Repeat every line of the data exactly; no picture belongs in the copy.

[Collected data]
□ □ □ □

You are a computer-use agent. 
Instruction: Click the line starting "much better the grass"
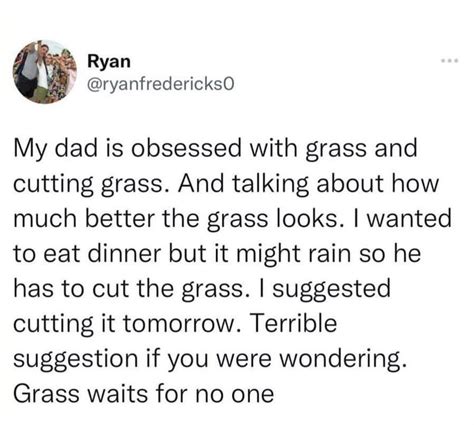(x=233, y=219)
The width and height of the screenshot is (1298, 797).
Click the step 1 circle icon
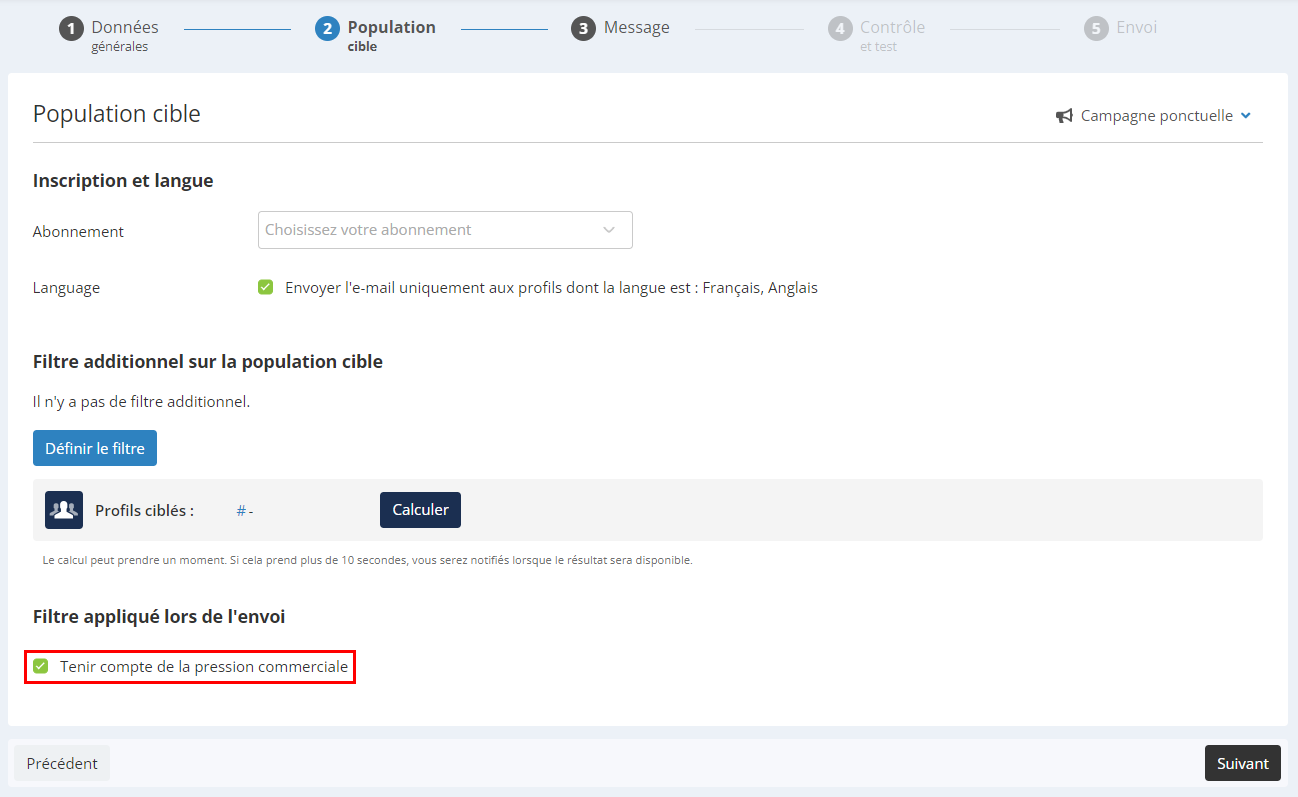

□ □ □ □

- [RESPONSE]:
You are a computer-use agent. 
Instruction: Click the line starting "much better the grass"
(x=233, y=219)
The width and height of the screenshot is (1298, 797).
Click the step 1 circle icon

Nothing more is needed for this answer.